Here are some interesting quotes from Silver's book:
  1. The story data tells us is often the one we'd like to hear, and we usually make sure it has a happy ending.
  2. Before we demand more of our data, we need to demand more of ourselves. 
  3. There are entire disciplines in which predictions have been failing, often at a great cost to society.
  4. Some stone-age strengths have become information-age weaknesses.
  5. We can never make perfectly objective predictions. They will always be tainted by our subjective point of view. 
  6. A belief in the objective truth -and a commitment to pursuing it- is the first prerequisite of making better predictions. 
  7. Prediction is important because it connects subjective and objective reality. 
  8. We are undoubtedly living with many delusions that we do not even realize. 
  9. We must become more comfortable with probability and uncertainty. 
  10. We must think more carefully about the assumptions and beliefs that we bring to a problem. 
  11. A certain amount of immersion in a topic will provide disproportionally more insight that an executive summary. 
  12. The signal is the truth. The noise is what distracts us from the truth. 
  13. I am convinced that the best way to view the financial crisis is as a failure of judgment -a catastrophic failure of prediction.
  14. Precise forecasts masquerade as accurate ones. 

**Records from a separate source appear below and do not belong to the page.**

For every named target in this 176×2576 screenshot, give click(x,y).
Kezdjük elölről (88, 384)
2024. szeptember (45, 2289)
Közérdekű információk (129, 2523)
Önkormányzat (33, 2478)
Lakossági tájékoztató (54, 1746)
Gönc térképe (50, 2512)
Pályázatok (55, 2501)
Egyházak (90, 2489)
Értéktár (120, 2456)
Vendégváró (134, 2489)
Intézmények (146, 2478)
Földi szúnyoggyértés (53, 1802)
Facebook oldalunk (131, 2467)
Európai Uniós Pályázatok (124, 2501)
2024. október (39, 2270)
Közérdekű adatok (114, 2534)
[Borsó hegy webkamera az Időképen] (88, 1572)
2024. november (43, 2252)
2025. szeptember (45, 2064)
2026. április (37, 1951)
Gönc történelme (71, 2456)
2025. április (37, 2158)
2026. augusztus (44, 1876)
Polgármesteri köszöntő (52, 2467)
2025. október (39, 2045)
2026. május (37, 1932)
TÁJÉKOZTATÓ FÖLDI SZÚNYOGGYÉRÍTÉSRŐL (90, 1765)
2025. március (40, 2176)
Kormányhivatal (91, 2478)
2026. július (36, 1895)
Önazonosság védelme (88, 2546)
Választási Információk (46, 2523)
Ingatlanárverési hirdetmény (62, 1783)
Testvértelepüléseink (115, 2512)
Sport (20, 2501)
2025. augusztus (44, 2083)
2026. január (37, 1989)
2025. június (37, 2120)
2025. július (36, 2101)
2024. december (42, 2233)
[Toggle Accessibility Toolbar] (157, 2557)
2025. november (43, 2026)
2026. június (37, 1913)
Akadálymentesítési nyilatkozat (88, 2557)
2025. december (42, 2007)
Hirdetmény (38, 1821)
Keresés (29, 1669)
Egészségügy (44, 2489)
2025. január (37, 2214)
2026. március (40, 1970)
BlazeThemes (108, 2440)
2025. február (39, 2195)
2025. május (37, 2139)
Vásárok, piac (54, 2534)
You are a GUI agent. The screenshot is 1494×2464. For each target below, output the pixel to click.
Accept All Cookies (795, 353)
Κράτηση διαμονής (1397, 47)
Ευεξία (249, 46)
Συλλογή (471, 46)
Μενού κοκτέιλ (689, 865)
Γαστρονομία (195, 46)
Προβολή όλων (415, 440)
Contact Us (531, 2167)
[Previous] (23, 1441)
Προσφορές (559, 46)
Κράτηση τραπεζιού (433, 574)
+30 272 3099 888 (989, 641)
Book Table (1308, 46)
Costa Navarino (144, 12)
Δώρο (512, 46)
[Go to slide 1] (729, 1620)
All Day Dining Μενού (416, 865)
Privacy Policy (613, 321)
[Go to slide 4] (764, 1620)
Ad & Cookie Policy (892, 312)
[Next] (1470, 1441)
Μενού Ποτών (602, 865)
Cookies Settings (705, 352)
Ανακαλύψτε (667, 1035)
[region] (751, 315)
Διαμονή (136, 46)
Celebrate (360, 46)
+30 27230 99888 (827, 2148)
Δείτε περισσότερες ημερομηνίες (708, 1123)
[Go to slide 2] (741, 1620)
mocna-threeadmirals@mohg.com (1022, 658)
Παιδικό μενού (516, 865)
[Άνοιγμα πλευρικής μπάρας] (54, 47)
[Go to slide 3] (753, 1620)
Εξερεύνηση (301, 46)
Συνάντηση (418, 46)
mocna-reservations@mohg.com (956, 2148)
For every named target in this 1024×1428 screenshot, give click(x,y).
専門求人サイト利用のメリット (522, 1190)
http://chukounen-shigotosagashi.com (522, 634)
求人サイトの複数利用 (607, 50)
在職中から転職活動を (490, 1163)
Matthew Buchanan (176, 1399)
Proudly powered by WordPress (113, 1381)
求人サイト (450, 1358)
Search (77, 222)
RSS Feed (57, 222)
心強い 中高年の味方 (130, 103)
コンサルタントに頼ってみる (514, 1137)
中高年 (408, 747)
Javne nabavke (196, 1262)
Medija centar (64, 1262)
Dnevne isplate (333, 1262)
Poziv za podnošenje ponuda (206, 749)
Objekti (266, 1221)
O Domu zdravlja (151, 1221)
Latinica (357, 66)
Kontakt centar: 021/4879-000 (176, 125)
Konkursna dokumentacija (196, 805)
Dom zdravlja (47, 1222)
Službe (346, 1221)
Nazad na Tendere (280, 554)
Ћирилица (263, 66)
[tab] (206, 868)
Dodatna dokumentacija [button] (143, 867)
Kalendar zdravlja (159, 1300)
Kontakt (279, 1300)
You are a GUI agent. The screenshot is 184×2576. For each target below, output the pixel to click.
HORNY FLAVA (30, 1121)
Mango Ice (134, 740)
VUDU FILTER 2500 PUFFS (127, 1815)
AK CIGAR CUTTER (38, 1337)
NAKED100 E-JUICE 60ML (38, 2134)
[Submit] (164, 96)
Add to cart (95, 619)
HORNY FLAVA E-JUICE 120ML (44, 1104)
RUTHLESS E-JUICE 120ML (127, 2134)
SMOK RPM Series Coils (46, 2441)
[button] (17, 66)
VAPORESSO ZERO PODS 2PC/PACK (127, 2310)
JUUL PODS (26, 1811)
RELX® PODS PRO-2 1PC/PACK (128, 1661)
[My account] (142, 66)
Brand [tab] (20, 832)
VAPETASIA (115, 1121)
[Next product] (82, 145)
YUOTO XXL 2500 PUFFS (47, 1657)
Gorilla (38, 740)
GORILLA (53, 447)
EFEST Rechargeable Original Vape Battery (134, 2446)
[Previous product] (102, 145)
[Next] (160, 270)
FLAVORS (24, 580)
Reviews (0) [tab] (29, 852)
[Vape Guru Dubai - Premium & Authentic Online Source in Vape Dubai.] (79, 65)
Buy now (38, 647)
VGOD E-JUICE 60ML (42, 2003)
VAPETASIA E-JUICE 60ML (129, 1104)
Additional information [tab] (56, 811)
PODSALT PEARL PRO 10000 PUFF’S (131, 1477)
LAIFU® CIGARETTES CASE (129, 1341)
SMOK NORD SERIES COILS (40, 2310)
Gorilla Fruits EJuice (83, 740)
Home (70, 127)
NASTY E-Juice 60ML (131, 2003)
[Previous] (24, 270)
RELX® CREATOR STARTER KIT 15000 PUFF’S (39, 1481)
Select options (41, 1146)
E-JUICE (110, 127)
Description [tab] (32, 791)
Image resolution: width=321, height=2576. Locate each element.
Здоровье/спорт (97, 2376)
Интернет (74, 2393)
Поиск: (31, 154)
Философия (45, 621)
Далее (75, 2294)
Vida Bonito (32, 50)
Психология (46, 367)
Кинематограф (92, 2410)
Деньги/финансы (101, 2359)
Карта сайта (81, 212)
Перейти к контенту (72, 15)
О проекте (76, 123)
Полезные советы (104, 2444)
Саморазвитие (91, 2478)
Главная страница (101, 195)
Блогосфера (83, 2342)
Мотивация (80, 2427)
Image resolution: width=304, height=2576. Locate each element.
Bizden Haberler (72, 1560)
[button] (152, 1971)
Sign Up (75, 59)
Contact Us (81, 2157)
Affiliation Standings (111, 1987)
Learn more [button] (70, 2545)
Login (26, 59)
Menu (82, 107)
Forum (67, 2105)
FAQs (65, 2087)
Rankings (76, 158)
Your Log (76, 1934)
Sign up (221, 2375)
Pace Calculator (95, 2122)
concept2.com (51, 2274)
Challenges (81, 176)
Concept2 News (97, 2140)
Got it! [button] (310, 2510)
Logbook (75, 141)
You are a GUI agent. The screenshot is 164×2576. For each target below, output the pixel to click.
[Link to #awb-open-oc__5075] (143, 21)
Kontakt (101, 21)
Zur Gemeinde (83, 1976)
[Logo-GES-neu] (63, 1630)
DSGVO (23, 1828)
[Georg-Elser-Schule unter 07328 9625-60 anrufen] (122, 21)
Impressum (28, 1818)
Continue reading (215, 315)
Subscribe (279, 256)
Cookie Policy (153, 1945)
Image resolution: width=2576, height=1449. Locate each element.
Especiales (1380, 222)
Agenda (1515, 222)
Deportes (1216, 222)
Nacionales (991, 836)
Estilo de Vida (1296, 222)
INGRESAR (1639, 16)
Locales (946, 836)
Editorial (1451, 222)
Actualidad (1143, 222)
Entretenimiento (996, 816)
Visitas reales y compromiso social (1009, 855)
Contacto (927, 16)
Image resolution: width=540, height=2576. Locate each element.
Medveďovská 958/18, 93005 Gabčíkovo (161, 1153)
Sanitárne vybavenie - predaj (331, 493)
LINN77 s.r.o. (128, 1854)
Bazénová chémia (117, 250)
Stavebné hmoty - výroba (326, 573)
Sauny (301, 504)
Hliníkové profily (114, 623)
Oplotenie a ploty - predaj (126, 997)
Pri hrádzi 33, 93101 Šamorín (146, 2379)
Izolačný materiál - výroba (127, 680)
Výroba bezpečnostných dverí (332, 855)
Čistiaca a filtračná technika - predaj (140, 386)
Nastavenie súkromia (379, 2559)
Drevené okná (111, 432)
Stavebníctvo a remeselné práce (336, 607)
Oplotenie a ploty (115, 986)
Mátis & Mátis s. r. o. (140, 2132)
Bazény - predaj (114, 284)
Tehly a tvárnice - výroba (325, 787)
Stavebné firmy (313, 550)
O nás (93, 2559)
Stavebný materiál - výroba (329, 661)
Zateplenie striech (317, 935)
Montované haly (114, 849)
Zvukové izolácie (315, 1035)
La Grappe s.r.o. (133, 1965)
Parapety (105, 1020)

  15. If you have reason to think that yesterday's forecast was wrong, there is no glory in sticking to it. 
  16. New ideas are sometimes found in the most granular details of a problem where few others bother to look.
  17. Dynamic systems give forecasters plenty of problems. [...] So do nonlinear ones. [...] When you combine these properties, you can have a real mess. 
  18. The track record of science as a whole is a remarkable one [...] it is probably safe to conclude that the same method attempted over and over with little variation is unlikely to yield different results. But science often produces "unpredictable" breakthroughs. 
  19. Extrapolation is a very basic method of prediction -usually, much too basic. 
  20. In many cases involving predictions about human activity, the very act of prediction can alter the way that people behave. th
  21. The most effective flu prediction might be the one that fails to come to fruition because it motivates people toward more healthful choices. 
  22. While simplicity can be a virtue for a model, a model should at least be sophisticatedly simple. 
  23. We can never achieve perfect objectivity, rationality, or accuracy in our beliefs. Instead, we can strive to be less subjective, less irrational, and less wrong. 
  24. Recently, [...] some well-respected statisticians have begun to argue that frequentist statistics should no longer be taught to undergraduates. [...] In fact, if what you read what's been written in the past ten years, it's hard to find anything that doesn't advocate a Bayesian approach.
  25. There is strong empirical evidence that there is a benefit in aggregating different forecasts. 
  26. This is another of those Information-age risks: we share so much information that our independence is reduced. 
  27. Perhaps the central finding of behavioral economics is that most of us are overconfident when we make predictions. 
  28. In science, progress is possible. In fact, if one believes in Bayes' theorem, scientific progress is inevitable as predictions are made and as beliefs are tested and refined. 
  29. The March toward scientific progress is not always straightforward, and some well-regarded (even "consensus") theories are later proved wrong- but either way science tends to move toward the truth. 
  30. Under Bayes' theorem, no theory is perfect. Rather, it is a work in progress, always subject to further refinement and testing.